È ancora presto quando Eli Smart, chiamato a sostituire i Geese previsti dal programma originario, inizia il live invitando a dimenticare la periferia intorno. Bastano poche battute per scivolare leggeri e sorpresi in territori dove ritmiche tropicali sposano il classico mood beatlesiano e northern soul; il suono racconta un percorso di vita personale che parte dalle Hawaii per approdare a Liverpool e poi Londra, luoghi in cui, insieme alla band che lo accompagna, sboccia il suo talento. Lo scorrere delle canzoni è gioia continua, entusiasmo, freschezza, tempo che si azzera. I sorrisi si aprono sui volti dei musicisti e del pubblico in un coinvolgimento crescente. Benedizioni. In poco più di un’ora Torino sembra una cosa lontana, nell’aria l’atmosfera torbida di New Orleans, l’eco del Bronx e la comunità portoricana. Alynda Segarra e i suoi Hurray for the Riff Raff raccontano dolori personali e drammi universali con energia e delicatezza profondamente femminili, mescolando folk, elettronica, spirito punk e speranze da attivisti consapevoli. Sono inni alla sopravvivenza, spunti per andare avanti, nonostante tutto. Da lontano l’eco di Patti Smith ispira speranze per contenere gli squilibri della Life on Earth che dà il titolo all’ultimo album.

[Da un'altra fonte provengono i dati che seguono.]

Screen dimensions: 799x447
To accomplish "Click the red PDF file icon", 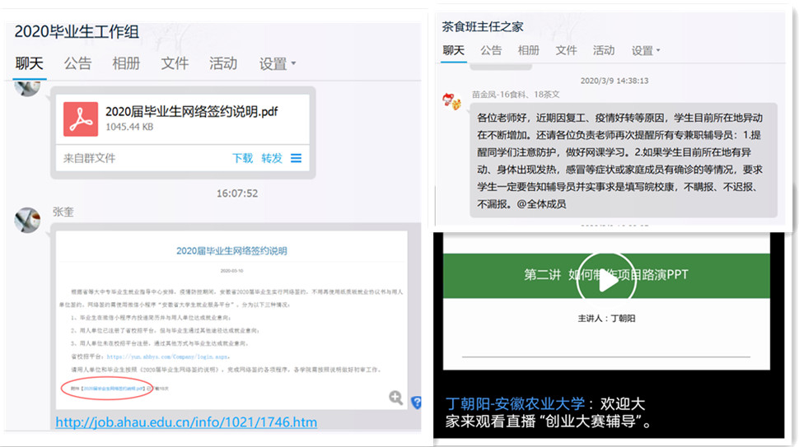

E si procede, si torna verso nord, si attraversano oceani, si sbarca in Inghilterra, propriamente nel Black Country, New Road. Dalla fuliggine di un presente incerto causato dal recente abbandono del frontman Isaac Wood la band si è ricomposta aprendo una nuova via sonora; l’oscurità e i nervi scoperti dei primi due lavori in studio lasciano spazio a nuove composizioni dall’impianto più orchestrale. È la colonna sonora di un collettivo che si riscopre attraverso voci “altre”, è venuto meno il ruolo di un leader e – pur solcando la strada del “post folk” – si intravedono nuovi gloriosi orizzonti. È il dialogo timido tra nuova identità e pubblico attonito. Lo stupore incontra il classicismo e la ritrosia prende il sopravvento anche dinanzi alle lodi degli ascoltatori. In una parola, grazie.
La poesia si dissolve con la venuta di Tash Sultana e le dinamiche danzerecce che rimbalzano tra il suo cantato e i loop dei vari strumenti con cui si confronta. Salta, si muove veloce tra chitarra, tastiere, casse e cactus fluorescenti. Si è inghiottiti d’un tratto da un buco nero che catapulta in Australia, il reggae serpeggia costante tra le ripetute campionature, un fumo grigiastro si leva dalla piramide proiettata sullo schermo retrostante, la gente risponde, ballicchia, sono stordita; al secondo pezzo i video ritraggono una moltitudine di serpenti minacciosi, il morso è letale, annienta il gusto – ahimè – è tutta un’altra musica…
(a cura di Francesca Trinca)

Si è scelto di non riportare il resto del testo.